- Action item:
Repeat the listing below in full, keeping every character as it is.

- Provided data:
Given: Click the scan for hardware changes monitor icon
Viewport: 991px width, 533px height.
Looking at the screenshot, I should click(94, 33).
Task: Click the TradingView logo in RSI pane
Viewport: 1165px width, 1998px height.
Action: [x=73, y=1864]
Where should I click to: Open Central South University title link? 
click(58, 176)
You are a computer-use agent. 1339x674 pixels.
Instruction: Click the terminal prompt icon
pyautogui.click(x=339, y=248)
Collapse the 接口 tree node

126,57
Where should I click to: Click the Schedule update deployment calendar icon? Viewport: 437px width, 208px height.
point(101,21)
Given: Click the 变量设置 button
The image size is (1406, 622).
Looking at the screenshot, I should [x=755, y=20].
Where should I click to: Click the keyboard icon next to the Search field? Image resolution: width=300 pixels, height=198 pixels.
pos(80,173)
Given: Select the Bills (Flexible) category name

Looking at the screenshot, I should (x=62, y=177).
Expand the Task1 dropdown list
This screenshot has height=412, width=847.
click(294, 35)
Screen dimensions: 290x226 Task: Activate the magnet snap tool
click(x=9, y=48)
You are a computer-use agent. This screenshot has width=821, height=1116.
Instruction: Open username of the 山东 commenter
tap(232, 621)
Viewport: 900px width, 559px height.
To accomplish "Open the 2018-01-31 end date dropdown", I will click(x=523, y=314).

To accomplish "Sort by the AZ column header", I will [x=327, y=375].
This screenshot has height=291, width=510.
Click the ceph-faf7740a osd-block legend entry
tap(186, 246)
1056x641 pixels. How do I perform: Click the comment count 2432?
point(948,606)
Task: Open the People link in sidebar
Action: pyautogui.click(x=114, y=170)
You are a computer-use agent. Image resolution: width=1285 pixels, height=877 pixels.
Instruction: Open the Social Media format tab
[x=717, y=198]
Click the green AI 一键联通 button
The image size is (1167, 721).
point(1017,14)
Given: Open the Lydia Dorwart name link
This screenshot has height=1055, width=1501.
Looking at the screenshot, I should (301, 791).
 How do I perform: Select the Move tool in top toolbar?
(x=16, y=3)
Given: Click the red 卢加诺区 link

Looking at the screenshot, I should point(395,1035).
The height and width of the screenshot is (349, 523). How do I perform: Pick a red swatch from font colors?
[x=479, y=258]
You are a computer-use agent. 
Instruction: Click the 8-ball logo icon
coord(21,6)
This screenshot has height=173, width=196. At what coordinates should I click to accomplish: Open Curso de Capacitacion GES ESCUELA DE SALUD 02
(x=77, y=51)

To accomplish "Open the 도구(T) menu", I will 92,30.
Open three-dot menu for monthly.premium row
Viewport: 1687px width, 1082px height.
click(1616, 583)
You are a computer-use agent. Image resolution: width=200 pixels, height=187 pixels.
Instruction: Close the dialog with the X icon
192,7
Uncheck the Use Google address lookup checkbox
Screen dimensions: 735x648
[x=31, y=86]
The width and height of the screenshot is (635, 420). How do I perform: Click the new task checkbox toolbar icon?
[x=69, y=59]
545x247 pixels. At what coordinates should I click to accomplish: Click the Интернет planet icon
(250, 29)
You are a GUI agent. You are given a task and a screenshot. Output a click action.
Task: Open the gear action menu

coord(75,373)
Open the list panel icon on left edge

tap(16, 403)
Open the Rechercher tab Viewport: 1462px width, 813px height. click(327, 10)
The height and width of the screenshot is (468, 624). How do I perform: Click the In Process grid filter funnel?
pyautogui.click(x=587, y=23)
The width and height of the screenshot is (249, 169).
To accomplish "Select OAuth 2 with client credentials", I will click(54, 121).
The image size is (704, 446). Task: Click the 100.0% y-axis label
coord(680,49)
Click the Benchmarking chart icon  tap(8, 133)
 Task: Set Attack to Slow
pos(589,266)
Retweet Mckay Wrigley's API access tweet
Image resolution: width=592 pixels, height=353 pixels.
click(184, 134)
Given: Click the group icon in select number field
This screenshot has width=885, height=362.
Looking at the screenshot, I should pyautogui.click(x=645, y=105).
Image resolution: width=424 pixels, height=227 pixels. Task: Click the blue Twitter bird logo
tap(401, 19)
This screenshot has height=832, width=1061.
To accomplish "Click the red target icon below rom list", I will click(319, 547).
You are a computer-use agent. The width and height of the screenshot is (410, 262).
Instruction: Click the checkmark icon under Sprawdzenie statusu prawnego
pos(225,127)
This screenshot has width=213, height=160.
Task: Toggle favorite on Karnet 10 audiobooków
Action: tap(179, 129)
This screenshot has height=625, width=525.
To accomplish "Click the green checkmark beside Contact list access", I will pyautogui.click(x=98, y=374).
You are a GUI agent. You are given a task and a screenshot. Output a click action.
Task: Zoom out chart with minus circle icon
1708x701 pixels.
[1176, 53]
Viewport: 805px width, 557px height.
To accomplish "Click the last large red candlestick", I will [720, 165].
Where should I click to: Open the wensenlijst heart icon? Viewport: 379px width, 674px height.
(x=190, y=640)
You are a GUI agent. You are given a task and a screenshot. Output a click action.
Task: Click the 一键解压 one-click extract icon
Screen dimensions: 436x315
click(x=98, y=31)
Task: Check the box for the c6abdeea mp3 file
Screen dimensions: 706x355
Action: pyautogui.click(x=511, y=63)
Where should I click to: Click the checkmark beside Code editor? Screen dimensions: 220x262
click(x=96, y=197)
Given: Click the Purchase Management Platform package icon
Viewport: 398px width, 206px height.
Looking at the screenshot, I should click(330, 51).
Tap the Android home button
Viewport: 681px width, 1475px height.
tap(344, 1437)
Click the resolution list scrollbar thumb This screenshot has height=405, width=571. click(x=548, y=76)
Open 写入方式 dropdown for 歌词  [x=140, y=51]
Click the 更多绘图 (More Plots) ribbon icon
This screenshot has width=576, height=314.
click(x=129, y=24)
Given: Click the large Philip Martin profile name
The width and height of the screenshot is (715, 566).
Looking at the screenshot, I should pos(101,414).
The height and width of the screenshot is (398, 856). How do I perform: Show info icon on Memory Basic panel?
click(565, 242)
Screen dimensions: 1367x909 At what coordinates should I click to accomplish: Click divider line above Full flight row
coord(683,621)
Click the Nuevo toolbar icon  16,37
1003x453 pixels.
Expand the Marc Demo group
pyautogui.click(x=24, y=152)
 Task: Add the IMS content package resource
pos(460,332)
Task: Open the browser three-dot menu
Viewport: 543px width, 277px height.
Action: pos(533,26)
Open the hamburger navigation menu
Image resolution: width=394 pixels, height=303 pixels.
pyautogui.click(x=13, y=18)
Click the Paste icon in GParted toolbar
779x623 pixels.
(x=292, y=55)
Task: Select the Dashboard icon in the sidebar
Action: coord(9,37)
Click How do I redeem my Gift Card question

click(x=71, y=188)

- Exercise output:
Given: Click the scan for hardware changes monitor icon
Viewport: 991px width, 533px height.
Looking at the screenshot, I should click(94, 33).
Task: Click the TradingView logo in RSI pane
Viewport: 1165px width, 1998px height.
Action: [x=73, y=1864]
Where should I click to: Open Central South University title link? 
click(58, 176)
You are a computer-use agent. 1339x674 pixels.
Instruction: Click the terminal prompt icon
pyautogui.click(x=339, y=248)
Collapse the 接口 tree node

126,57
Where should I click to: Click the Schedule update deployment calendar icon? Viewport: 437px width, 208px height.
point(101,21)
Given: Click the 变量设置 button
The image size is (1406, 622).
Looking at the screenshot, I should [x=755, y=20].
Where should I click to: Click the keyboard icon next to the Search field? Image resolution: width=300 pixels, height=198 pixels.
pos(80,173)
Given: Select the Bills (Flexible) category name

Looking at the screenshot, I should (x=62, y=177).
Expand the Task1 dropdown list
This screenshot has height=412, width=847.
click(294, 35)
Screen dimensions: 290x226 Task: Activate the magnet snap tool
click(x=9, y=48)
You are a computer-use agent. This screenshot has width=821, height=1116.
Instruction: Open username of the 山东 commenter
tap(232, 621)
Viewport: 900px width, 559px height.
To accomplish "Open the 2018-01-31 end date dropdown", I will click(x=523, y=314).

To accomplish "Sort by the AZ column header", I will [x=327, y=375].
This screenshot has height=291, width=510.
Click the ceph-faf7740a osd-block legend entry
tap(186, 246)
1056x641 pixels. How do I perform: Click the comment count 2432?
point(948,606)
Task: Open the People link in sidebar
Action: pyautogui.click(x=114, y=170)
You are a computer-use agent. Image resolution: width=1285 pixels, height=877 pixels.
Instruction: Open the Social Media format tab
[x=717, y=198]
Click the green AI 一键联通 button
The image size is (1167, 721).
point(1017,14)
Given: Open the Lydia Dorwart name link
This screenshot has height=1055, width=1501.
Looking at the screenshot, I should (301, 791).
 How do I perform: Select the Move tool in top toolbar?
(x=16, y=3)
Given: Click the red 卢加诺区 link

Looking at the screenshot, I should point(395,1035).
The height and width of the screenshot is (349, 523). How do I perform: Pick a red swatch from font colors?
[x=479, y=258]
You are a computer-use agent. 
Instruction: Click the 8-ball logo icon
coord(21,6)
This screenshot has height=173, width=196. At what coordinates should I click to accomplish: Open Curso de Capacitacion GES ESCUELA DE SALUD 02
(x=77, y=51)

To accomplish "Open the 도구(T) menu", I will 92,30.
Open three-dot menu for monthly.premium row
Viewport: 1687px width, 1082px height.
click(1616, 583)
You are a computer-use agent. Image resolution: width=200 pixels, height=187 pixels.
Instruction: Close the dialog with the X icon
192,7
Uncheck the Use Google address lookup checkbox
Screen dimensions: 735x648
[x=31, y=86]
The width and height of the screenshot is (635, 420). How do I perform: Click the new task checkbox toolbar icon?
[x=69, y=59]
545x247 pixels. At what coordinates should I click to accomplish: Click the Интернет planet icon
(250, 29)
You are a GUI agent. You are given a task and a screenshot. Output a click action.
Task: Open the gear action menu

coord(75,373)
Open the list panel icon on left edge

tap(16, 403)
Open the Rechercher tab Viewport: 1462px width, 813px height. click(327, 10)
The height and width of the screenshot is (468, 624). How do I perform: Click the In Process grid filter funnel?
pyautogui.click(x=587, y=23)
The width and height of the screenshot is (249, 169).
To accomplish "Select OAuth 2 with client credentials", I will click(54, 121).
The image size is (704, 446). Task: Click the 100.0% y-axis label
coord(680,49)
Click the Benchmarking chart icon  tap(8, 133)
 Task: Set Attack to Slow
pos(589,266)
Retweet Mckay Wrigley's API access tweet
Image resolution: width=592 pixels, height=353 pixels.
click(184, 134)
Given: Click the group icon in select number field
This screenshot has width=885, height=362.
Looking at the screenshot, I should pyautogui.click(x=645, y=105).
Image resolution: width=424 pixels, height=227 pixels. Task: Click the blue Twitter bird logo
tap(401, 19)
This screenshot has height=832, width=1061.
To accomplish "Click the red target icon below rom list", I will click(319, 547).
You are a computer-use agent. The width and height of the screenshot is (410, 262).
Instruction: Click the checkmark icon under Sprawdzenie statusu prawnego
pos(225,127)
This screenshot has width=213, height=160.
Task: Toggle favorite on Karnet 10 audiobooków
Action: tap(179, 129)
This screenshot has height=625, width=525.
To accomplish "Click the green checkmark beside Contact list access", I will pyautogui.click(x=98, y=374).
You are a GUI agent. You are given a task and a screenshot. Output a click action.
Task: Zoom out chart with minus circle icon
1708x701 pixels.
[1176, 53]
Viewport: 805px width, 557px height.
To accomplish "Click the last large red candlestick", I will [720, 165].
Where should I click to: Open the wensenlijst heart icon? Viewport: 379px width, 674px height.
(x=190, y=640)
You are a GUI agent. You are given a task and a screenshot. Output a click action.
Task: Click the 一键解压 one-click extract icon
Screen dimensions: 436x315
click(x=98, y=31)
Task: Check the box for the c6abdeea mp3 file
Screen dimensions: 706x355
Action: pyautogui.click(x=511, y=63)
Where should I click to: Click the checkmark beside Code editor? Screen dimensions: 220x262
click(x=96, y=197)
Given: Click the Purchase Management Platform package icon
Viewport: 398px width, 206px height.
Looking at the screenshot, I should click(330, 51).
Tap the Android home button
Viewport: 681px width, 1475px height.
tap(344, 1437)
Click the resolution list scrollbar thumb This screenshot has height=405, width=571. click(x=548, y=76)
Open 写入方式 dropdown for 歌词  [x=140, y=51]
Click the 更多绘图 (More Plots) ribbon icon
This screenshot has width=576, height=314.
click(x=129, y=24)
Given: Click the large Philip Martin profile name
The width and height of the screenshot is (715, 566).
Looking at the screenshot, I should pos(101,414).
The height and width of the screenshot is (398, 856). How do I perform: Show info icon on Memory Basic panel?
click(565, 242)
Screen dimensions: 1367x909 At what coordinates should I click to accomplish: Click divider line above Full flight row
coord(683,621)
Click the Nuevo toolbar icon  16,37
1003x453 pixels.
Expand the Marc Demo group
pyautogui.click(x=24, y=152)
 Task: Add the IMS content package resource
pos(460,332)
Task: Open the browser three-dot menu
Viewport: 543px width, 277px height.
Action: pos(533,26)
Open the hamburger navigation menu
Image resolution: width=394 pixels, height=303 pixels.
pyautogui.click(x=13, y=18)
Click the Paste icon in GParted toolbar
779x623 pixels.
(x=292, y=55)
Task: Select the Dashboard icon in the sidebar
Action: coord(9,37)
Click How do I redeem my Gift Card question

click(x=71, y=188)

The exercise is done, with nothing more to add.